Кому? Да друзьям по религиозно-философскому издательству, бывшим собеседникам по московскому кружку – из тех, кто не эмигрировал. Написанные в 1922-1927 годах, они теперь так и называются «Письма к друзьям». Всего Новоселовым написано 20 писем, доставляемых не с помощью почты, а спрятанных за пазухой корреспондентов, расходившиеся в списках. В 1925 году письма впервые перепечатаны на машинке, и, как мы теперь сказали бы, «самоиздатом» расходился сборник из 14 писем. Позже, по мере написания, книга писем пополнилась еще шестью письмами.
Темой эпистолярного жанра Новоселова стала история религии, уяснение существа церкви, злободневные вопросы церковной жизни того времени. Новоселов высказывается резко о действиях захвативших власть «церковных отщепенцах». В седьмом письме он живописует разгул сатанизма на «Святой Руси» – разрушение храмов, осквернение мощей, насилия над священнослужителями, то есть открытое попрание всего святого.
Последнее, 20-е письмо, Михаил Александрович написал в последний день 1927 года. В конце 1928 года он был арестован и ступил на путь мученика. Как не принявший «Декларацию» митрополита Сергия и как один из идеологов и организаторов движения «непонимающих религиозную политику новой власти», 17 мая 1929  Михаил Александрович был осужден по статье 58.10 Особым Совещанием при коллегии ОГПУ на три года. Как особо вредный элемент отбывал срок не в лагере, а в Ярославском политизоляторе.

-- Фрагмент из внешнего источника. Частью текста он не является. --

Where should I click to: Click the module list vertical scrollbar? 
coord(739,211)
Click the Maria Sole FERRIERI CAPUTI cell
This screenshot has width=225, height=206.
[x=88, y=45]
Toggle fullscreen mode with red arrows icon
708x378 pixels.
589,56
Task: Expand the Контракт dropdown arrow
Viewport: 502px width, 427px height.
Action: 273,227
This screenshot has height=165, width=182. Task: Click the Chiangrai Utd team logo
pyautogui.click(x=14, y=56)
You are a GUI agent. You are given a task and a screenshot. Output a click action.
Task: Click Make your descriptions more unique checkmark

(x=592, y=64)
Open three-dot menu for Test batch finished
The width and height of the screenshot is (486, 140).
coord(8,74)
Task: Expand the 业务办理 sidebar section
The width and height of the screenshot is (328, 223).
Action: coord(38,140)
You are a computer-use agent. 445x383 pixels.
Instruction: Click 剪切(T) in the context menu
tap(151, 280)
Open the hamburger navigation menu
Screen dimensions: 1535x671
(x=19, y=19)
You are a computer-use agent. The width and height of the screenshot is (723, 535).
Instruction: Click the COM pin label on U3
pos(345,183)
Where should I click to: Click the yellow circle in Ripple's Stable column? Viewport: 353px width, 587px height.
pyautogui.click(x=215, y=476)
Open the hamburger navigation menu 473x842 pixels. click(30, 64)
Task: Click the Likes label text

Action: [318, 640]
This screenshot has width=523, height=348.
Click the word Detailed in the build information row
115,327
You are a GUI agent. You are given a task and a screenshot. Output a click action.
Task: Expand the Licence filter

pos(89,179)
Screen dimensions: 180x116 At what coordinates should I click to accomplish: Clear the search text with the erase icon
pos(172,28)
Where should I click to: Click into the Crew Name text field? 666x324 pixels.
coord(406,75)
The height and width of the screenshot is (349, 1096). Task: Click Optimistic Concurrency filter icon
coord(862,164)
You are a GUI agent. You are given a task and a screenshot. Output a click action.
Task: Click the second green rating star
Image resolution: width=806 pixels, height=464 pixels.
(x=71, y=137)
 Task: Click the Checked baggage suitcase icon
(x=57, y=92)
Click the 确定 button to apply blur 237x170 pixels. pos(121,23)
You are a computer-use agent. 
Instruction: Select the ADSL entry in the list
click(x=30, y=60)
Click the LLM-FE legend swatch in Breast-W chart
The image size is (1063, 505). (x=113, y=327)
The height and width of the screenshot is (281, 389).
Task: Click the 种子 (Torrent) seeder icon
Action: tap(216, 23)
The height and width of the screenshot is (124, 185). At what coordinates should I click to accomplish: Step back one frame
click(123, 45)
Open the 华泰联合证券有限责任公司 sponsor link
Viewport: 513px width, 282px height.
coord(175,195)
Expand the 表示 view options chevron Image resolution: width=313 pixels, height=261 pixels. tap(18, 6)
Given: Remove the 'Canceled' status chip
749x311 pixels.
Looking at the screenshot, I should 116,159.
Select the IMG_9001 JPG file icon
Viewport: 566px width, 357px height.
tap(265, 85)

Земляк наш, видимо, оказался не очень сговорчивым, не хотел исправляться. Ничем другим невозможно объяснить, за что в тюрьме он получил 12 сентября 1931 – года новый срок – восемь лет, а 7 февраля 1937 года – еще три года за контрреволюционную деятельность. 26 июня 1937 года Новоселова переводят из Ярославской тюрьмы в Вологодскую, а 17 января 1938 года его приговаривают к расстрелу. О приведении приговора в исполнение сведений нет, и потому существует предание, что Новоселов в 1938 году, после отбытия срока, отправлен в Сибирь, в ссылку, что ему разрешили посетить и попрощаться с родственниками в Москве, в присутствии чекиста, и что скончался он в преклонном возрасте. Но эти сведения ничем не подтверждаются.
Заканчивая рассказ об уроженце тверской земли Михаиле Александровиче Новоселове, ничего не хочется обобщать. Жизнь этого удивительно последовательного, несгибаемого человека похожа на свечу, которая, сгорая, дает свет другим.